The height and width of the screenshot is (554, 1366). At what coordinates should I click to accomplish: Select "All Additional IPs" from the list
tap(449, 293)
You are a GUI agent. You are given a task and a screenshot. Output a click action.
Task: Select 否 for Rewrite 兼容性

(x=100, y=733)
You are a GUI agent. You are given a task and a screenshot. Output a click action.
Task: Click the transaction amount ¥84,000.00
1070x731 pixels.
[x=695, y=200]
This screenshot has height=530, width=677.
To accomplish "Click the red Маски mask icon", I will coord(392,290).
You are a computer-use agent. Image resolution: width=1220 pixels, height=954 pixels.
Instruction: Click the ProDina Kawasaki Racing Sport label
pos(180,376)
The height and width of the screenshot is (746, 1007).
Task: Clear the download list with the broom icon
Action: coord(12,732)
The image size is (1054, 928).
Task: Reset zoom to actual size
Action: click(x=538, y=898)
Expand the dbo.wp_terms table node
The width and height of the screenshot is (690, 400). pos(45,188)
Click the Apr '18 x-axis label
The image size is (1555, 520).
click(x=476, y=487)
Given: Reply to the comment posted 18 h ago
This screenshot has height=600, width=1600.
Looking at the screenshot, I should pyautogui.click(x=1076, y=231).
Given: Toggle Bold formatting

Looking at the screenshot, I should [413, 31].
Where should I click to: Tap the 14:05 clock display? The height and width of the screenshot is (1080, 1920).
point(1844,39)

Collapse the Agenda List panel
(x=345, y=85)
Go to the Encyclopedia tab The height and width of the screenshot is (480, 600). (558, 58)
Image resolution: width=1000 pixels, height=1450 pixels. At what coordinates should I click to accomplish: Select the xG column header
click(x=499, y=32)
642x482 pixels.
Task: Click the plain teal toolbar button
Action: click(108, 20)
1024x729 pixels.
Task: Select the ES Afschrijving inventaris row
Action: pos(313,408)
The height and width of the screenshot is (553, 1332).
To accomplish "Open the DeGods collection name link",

#### AIM OF THE EXERCISE
Without altering a single word, write out the whole listing.

#### RESULT FOR THIS TASK
The height and width of the screenshot is (554, 1366). At what coordinates should I click to accomplish: Select "All Additional IPs" from the list
tap(449, 293)
You are a GUI agent. You are given a task and a screenshot. Output a click action.
Task: Select 否 for Rewrite 兼容性

(x=100, y=733)
You are a GUI agent. You are given a task and a screenshot. Output a click action.
Task: Click the transaction amount ¥84,000.00
1070x731 pixels.
[x=695, y=200]
This screenshot has height=530, width=677.
To accomplish "Click the red Маски mask icon", I will coord(392,290).
You are a computer-use agent. Image resolution: width=1220 pixels, height=954 pixels.
Instruction: Click the ProDina Kawasaki Racing Sport label
pos(180,376)
The height and width of the screenshot is (746, 1007).
Task: Clear the download list with the broom icon
Action: coord(12,732)
The image size is (1054, 928).
Task: Reset zoom to actual size
Action: click(x=538, y=898)
Expand the dbo.wp_terms table node
The width and height of the screenshot is (690, 400). pos(45,188)
Click the Apr '18 x-axis label
The image size is (1555, 520).
click(x=476, y=487)
Given: Reply to the comment posted 18 h ago
This screenshot has height=600, width=1600.
Looking at the screenshot, I should pyautogui.click(x=1076, y=231).
Given: Toggle Bold formatting

Looking at the screenshot, I should [413, 31].
Where should I click to: Tap the 14:05 clock display? The height and width of the screenshot is (1080, 1920).
point(1844,39)

Collapse the Agenda List panel
(x=345, y=85)
Go to the Encyclopedia tab The height and width of the screenshot is (480, 600). (558, 58)
Image resolution: width=1000 pixels, height=1450 pixels. At what coordinates should I click to accomplish: Select the xG column header
click(x=499, y=32)
642x482 pixels.
Task: Click the plain teal toolbar button
Action: click(108, 20)
1024x729 pixels.
Task: Select the ES Afschrijving inventaris row
Action: pos(313,408)
The height and width of the screenshot is (553, 1332).
To accomplish "Open the DeGods collection name link",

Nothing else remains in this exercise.